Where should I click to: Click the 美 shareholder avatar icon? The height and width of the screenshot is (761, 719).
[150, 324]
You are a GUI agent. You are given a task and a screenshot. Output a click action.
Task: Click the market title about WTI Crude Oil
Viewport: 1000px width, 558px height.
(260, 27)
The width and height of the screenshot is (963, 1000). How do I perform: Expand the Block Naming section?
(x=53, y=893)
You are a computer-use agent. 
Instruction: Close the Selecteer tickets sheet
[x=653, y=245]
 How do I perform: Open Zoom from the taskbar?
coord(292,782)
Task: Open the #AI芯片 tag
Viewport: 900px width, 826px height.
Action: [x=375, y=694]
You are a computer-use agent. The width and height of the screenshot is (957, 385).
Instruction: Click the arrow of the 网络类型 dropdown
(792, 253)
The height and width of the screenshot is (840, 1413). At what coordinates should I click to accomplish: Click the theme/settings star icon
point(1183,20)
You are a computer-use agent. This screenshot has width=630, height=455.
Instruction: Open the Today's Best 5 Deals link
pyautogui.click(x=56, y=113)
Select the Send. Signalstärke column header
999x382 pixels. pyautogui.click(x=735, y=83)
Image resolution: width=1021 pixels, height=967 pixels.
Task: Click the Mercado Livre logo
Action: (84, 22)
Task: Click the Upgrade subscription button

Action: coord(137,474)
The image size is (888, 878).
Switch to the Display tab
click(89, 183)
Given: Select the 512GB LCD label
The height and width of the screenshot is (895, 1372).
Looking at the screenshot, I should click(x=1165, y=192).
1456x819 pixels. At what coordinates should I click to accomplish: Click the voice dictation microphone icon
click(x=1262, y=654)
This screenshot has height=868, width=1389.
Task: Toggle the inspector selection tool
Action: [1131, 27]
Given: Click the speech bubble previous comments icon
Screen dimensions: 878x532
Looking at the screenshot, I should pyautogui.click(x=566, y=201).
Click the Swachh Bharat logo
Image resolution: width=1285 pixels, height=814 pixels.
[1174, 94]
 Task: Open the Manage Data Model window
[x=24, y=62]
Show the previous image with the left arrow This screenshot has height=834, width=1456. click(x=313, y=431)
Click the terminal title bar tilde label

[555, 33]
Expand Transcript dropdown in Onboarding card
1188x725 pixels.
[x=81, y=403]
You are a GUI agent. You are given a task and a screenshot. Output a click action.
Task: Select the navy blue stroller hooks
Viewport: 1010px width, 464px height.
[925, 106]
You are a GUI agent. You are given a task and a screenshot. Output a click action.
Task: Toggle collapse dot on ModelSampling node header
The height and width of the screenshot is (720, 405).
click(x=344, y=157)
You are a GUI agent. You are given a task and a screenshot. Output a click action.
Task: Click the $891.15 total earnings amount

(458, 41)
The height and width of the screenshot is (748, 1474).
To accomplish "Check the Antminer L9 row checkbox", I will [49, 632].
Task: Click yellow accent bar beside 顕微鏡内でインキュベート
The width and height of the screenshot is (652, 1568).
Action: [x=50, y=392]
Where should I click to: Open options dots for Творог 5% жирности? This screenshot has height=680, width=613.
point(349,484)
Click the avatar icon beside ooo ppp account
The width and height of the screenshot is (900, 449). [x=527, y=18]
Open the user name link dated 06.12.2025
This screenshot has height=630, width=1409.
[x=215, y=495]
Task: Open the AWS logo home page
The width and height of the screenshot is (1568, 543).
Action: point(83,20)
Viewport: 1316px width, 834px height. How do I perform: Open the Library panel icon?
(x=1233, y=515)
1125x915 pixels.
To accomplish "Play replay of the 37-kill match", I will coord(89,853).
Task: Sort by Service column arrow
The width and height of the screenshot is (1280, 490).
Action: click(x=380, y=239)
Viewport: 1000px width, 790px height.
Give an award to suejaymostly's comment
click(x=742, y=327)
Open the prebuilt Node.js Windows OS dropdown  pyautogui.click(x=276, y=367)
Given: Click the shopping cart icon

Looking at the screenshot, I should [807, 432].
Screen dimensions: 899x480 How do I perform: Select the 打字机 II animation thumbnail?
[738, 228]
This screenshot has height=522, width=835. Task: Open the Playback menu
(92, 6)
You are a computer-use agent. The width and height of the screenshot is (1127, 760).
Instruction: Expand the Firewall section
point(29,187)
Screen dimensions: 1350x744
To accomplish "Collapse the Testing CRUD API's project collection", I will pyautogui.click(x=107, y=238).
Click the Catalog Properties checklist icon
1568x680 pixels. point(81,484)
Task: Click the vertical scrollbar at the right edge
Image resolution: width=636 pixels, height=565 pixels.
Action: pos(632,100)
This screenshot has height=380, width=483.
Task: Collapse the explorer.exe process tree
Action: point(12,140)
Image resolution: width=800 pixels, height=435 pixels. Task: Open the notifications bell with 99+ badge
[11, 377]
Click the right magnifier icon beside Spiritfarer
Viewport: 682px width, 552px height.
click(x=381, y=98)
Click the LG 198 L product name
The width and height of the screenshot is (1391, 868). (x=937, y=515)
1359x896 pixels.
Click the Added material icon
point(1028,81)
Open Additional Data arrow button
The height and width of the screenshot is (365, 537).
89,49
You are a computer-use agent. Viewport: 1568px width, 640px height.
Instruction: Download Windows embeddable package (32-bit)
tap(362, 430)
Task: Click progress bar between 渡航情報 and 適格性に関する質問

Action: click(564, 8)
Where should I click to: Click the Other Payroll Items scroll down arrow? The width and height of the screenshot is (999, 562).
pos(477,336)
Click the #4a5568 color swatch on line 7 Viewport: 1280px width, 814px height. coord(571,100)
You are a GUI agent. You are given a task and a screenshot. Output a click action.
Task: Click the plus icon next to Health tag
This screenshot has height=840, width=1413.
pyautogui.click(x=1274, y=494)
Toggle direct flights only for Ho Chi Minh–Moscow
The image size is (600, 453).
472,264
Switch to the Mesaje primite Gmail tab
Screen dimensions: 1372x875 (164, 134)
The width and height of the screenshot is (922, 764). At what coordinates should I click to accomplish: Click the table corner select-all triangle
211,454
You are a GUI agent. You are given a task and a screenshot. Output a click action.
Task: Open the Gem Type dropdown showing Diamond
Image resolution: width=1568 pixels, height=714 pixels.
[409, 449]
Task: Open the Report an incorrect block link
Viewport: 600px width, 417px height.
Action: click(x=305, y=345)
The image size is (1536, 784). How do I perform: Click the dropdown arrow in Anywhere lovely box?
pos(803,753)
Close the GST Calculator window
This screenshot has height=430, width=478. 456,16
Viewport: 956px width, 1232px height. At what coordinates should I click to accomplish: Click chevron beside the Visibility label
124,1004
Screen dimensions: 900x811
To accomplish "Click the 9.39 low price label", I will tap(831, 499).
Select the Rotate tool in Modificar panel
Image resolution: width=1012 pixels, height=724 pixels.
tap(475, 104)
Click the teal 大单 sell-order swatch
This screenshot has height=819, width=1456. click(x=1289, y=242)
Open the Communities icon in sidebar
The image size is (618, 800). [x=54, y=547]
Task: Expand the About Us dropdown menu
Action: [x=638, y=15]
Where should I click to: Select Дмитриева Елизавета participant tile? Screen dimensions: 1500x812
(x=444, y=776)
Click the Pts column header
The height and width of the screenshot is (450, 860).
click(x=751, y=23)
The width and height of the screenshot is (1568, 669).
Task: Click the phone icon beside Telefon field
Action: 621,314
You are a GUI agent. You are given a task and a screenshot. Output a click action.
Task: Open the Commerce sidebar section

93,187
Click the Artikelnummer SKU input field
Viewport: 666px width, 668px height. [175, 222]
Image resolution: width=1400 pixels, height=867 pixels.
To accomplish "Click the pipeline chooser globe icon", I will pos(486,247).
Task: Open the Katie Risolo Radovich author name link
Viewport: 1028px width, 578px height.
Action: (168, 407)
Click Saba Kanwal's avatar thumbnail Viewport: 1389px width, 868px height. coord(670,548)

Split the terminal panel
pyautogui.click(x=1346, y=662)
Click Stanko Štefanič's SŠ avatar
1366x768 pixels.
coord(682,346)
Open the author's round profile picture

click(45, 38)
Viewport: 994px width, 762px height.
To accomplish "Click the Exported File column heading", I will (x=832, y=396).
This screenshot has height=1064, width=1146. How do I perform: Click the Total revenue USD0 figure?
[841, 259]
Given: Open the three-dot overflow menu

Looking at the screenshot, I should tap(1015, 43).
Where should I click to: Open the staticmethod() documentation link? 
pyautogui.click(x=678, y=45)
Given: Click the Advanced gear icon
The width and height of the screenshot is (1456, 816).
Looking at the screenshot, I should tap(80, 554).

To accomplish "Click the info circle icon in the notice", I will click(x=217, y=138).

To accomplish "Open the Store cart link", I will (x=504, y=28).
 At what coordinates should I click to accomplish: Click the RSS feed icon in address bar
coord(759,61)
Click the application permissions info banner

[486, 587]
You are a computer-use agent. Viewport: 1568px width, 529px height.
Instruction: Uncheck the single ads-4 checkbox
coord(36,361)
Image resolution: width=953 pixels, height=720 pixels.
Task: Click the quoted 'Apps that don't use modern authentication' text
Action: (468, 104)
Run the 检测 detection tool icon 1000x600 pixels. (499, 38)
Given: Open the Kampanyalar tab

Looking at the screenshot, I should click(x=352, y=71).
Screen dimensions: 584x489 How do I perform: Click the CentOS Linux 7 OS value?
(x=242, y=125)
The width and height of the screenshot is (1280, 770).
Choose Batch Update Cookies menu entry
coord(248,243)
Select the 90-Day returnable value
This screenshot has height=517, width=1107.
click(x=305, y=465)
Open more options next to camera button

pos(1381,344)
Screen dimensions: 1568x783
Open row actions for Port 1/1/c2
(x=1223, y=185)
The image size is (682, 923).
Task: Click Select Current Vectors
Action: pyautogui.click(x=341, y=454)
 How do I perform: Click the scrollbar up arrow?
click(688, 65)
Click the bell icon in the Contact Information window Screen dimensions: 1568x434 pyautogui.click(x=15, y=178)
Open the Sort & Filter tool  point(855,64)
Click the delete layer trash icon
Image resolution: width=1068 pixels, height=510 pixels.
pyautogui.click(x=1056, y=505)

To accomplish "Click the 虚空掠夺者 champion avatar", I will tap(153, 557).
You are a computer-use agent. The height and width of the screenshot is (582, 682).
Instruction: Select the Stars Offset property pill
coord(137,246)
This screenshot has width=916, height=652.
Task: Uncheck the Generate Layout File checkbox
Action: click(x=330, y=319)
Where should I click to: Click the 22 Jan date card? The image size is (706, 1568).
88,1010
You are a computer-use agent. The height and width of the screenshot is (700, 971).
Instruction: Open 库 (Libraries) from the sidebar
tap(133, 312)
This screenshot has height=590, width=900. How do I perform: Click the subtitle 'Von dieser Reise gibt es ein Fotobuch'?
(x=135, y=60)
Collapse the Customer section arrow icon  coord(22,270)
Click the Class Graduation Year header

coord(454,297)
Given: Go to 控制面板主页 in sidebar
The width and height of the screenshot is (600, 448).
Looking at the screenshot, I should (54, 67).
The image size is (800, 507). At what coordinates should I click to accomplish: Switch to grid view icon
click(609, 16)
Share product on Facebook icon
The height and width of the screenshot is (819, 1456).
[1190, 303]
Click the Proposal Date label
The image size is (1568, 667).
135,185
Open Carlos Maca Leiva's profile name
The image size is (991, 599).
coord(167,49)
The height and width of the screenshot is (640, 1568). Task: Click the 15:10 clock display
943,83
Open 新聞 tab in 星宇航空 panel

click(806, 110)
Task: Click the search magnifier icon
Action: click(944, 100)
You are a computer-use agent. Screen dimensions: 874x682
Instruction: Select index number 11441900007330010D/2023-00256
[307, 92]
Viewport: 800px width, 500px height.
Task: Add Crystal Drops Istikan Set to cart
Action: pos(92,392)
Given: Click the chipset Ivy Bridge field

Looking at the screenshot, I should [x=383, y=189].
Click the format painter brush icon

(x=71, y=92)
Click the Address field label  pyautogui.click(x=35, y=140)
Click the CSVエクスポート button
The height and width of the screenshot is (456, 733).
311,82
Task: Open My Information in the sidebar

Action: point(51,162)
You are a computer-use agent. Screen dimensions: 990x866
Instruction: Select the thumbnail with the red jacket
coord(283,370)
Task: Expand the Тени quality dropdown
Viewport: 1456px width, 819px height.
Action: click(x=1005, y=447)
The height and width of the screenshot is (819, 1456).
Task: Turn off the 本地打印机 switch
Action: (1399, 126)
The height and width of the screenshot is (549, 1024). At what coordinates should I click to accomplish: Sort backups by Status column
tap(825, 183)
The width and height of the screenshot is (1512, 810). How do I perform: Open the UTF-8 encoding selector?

TASK PROMPT
Begin with the first line of the records and reproduce each line as is, ending with the line that holds "Task: Open the #AI芯片 tag".

THE ANSWER
Where should I click to: Click the 美 shareholder avatar icon? The height and width of the screenshot is (761, 719).
[150, 324]
You are a GUI agent. You are given a task and a screenshot. Output a click action.
Task: Click the market title about WTI Crude Oil
Viewport: 1000px width, 558px height.
(260, 27)
The width and height of the screenshot is (963, 1000). How do I perform: Expand the Block Naming section?
(x=53, y=893)
You are a computer-use agent. 
Instruction: Close the Selecteer tickets sheet
[x=653, y=245]
 How do I perform: Open Zoom from the taskbar?
coord(292,782)
Task: Open the #AI芯片 tag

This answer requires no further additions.